This is a brief extract from the White Paper published by Osterman Research which is available to download here Dealing with Data Breaches and Data Loss Prevention
The costs associated with a data breach can be enormous. Aside from the long term impacts that include lost revenue, CEO and CIO firings, bad publicity, expensive remediation efforts and the like, the immediate cost can be significant. For example, our research found that in the immediate aftermath of a data breach, a median of 4.3 IT and related staff members per 1,000 organization employees are assigned to deal with the initial stages of the data breach as their primary responsibility, while a median of 4.4 IT and related staff members per 1,000 organization employees are assigned to follow-up activities as their primary job.

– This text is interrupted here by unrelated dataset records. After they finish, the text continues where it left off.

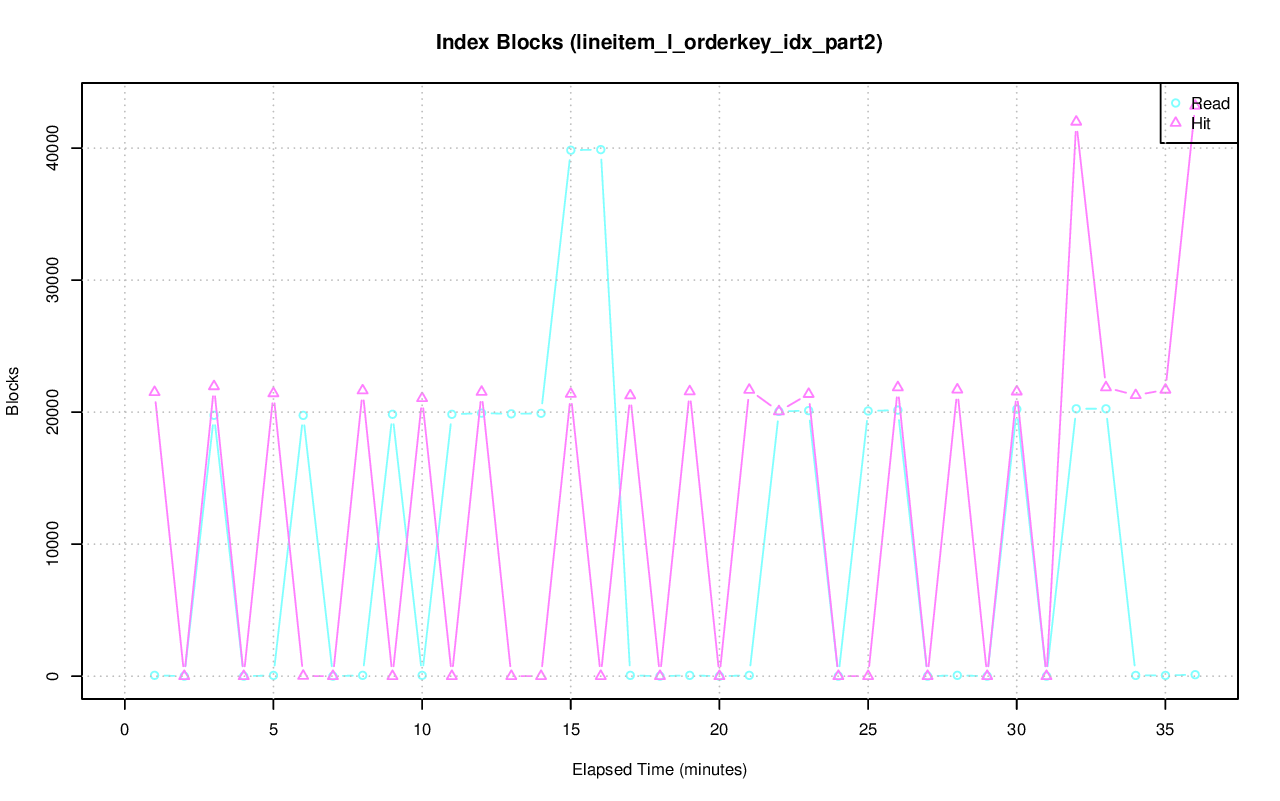Screen dimensions: 1280x801
Task: Click the x-axis tick label 0
Action: [125, 730]
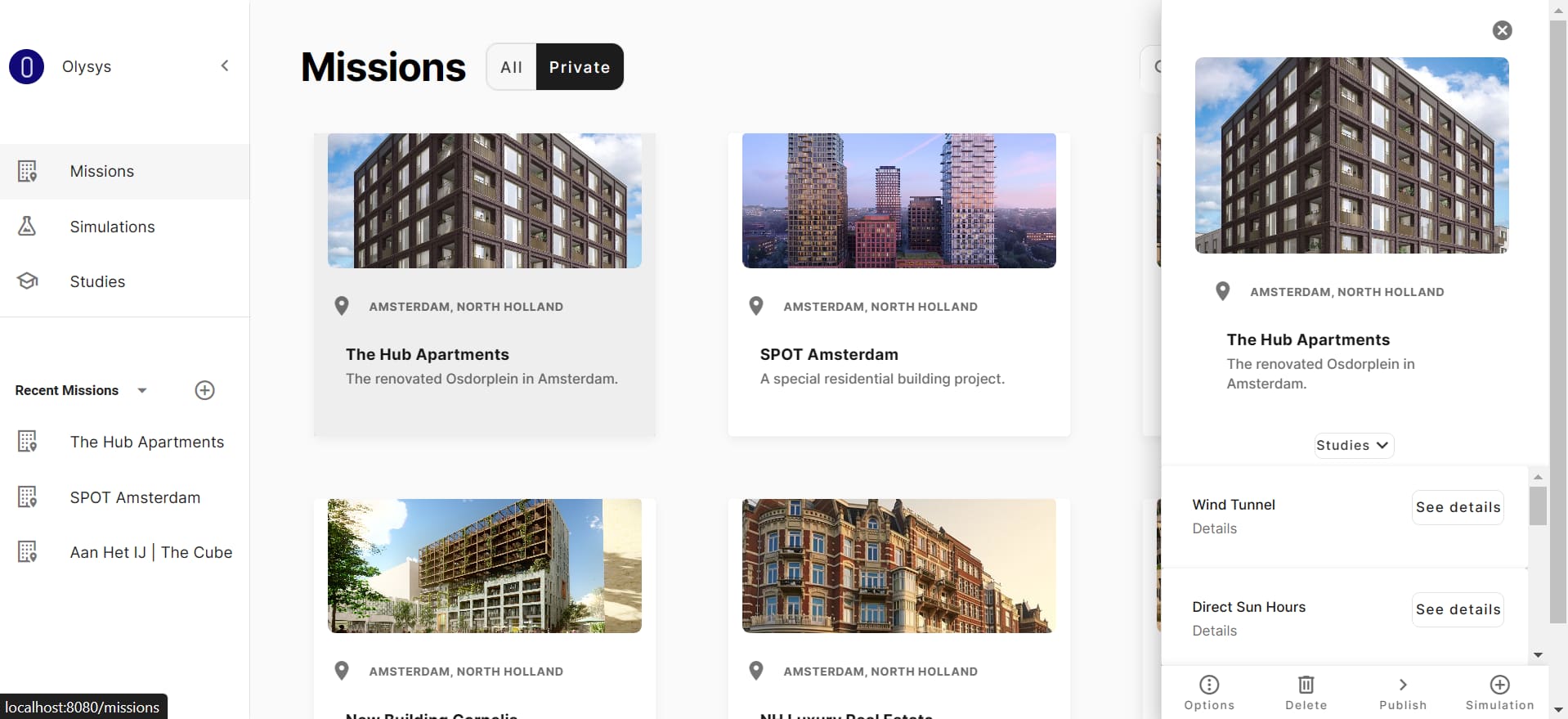Collapse the sidebar with chevron
1568x719 pixels.
point(225,65)
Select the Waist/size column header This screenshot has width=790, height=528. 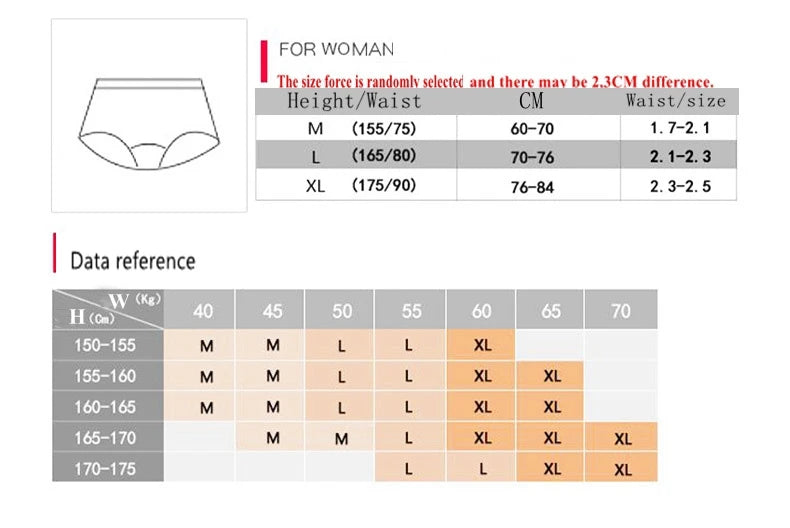[x=673, y=101]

Let’s assume that for a 5,000-employee organization there will be 21.5 (4.3 x 5) IT and related staff members assigned to investigating and otherwise dealing with a data breach in the first month following its discovery, and that there will be 22 staff members (4.4 x 5) for four months thereafter (we are assuming here that these individuals are working full-time on addressing the breach). Further, let’s assume that the average, fully burdened salary for these individuals is $110,000 annually ($52.88 per hour), the total cost of IT and related staff member labor for the initial stage of the breach will be just over $197,000, while the cost of staff members after the initial stages will be nearly $807,000. Therefore, the total cost of the initial and follow-on efforts will be just over $1 million, or just over $200 per organization employee in just the first five months following discovery of the data breach.
This of course will be exacerbated by the proposed fine of 2% of global revenue for unreported data breaches in the EU.
PAOGA strongly believes that a way to significantly reduce this risk is to provide employees, contractors, suppliers and customers with shared Personal Clouds in which the data owner has control over who is authorised to access appropriate Confidential Business Information or Private Personal Information.